----- EXTRACT TO READ -----
A husky fifenote blew.
Blew. Blue bloom is on the
Gold pinnacled hair.
A jumping rose on satiny breasts of satin, rose of Castille.
Trilling, trilling: I dolores.
For me, this is just obscure for the sake of obscurity. Unlike the other obscurities in the novel, I think that this is one that gives no enjoyment if you're not already in on the joke. By contrast, the changing literary styles in, say, the "Golden Oxen" episode are fun to read even if you don't get the pregnancy symbolism. Since starting to write this entry, I've begun the "Cyclops" episode, and the same thing is true -- the mix of literary styles is very funny, even if you don't understand quite why they're there.
-----
* REQUESTS *
a - Summarize the commentary on the novel's obscure passage in two sentences.
b - Write the next part of the commentary on the novel's obscure passage, picking up after its final sentence.
----- DATA SHOWN -----
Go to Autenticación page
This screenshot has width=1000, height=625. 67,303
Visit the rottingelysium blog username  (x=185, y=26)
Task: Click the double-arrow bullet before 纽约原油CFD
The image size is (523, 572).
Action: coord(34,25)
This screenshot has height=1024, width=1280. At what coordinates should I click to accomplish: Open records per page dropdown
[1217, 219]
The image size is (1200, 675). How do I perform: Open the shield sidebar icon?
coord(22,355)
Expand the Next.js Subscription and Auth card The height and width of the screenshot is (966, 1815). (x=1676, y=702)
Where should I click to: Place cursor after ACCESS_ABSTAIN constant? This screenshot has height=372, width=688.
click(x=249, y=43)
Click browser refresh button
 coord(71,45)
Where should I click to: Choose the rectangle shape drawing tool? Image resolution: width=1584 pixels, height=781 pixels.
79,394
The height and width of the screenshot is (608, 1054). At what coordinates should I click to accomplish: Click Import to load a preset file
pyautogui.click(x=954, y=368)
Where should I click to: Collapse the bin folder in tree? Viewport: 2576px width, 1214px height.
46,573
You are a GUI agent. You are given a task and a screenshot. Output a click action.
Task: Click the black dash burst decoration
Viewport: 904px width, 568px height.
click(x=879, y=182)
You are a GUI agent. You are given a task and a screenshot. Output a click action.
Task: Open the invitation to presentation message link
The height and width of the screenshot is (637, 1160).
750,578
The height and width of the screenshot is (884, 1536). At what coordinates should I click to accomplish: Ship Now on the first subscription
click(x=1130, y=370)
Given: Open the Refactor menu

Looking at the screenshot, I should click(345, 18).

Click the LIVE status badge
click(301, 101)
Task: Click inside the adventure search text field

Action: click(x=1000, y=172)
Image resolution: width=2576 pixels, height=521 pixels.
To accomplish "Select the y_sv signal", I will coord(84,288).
-----
* PER-TASK OUTPUTS *
a - The writer sees the quoted lines as obscure for the sake of obscurity and says, unlike the novel's other obscurities, they give no enjoyment unless the reader is already in on the joke. By contrast, the changing literary styles in the "Golden Oxen" and "Cyclops" episodes are fun to read even without catching the symbolism or knowing why they are there.

b -
By contrast, the "Wandering Rocks" episode seems like an exercise in lucidity. I understand that that's one of the traps Joyce has laid -- the chapter is not quite as straightforward as it seems, with its tricks like referring to the wrong Bloom -- but it's still a section that's very rewarding even on the most surface reading. Joyce's portrait of Father Conmee is satirical and affectionate at once; he manages to throw a lot of pathos into the short bit with Stephen's family; and so on. I can imagine excerpting just this chapter to hand to someone as an independent short story, called "An Hour in the Life of Dublin" or something.
As I mentioned above, I've just started on the "Cyclops", one of my other favorites, and a huge contrast to the clarity of "Wandering Rocks."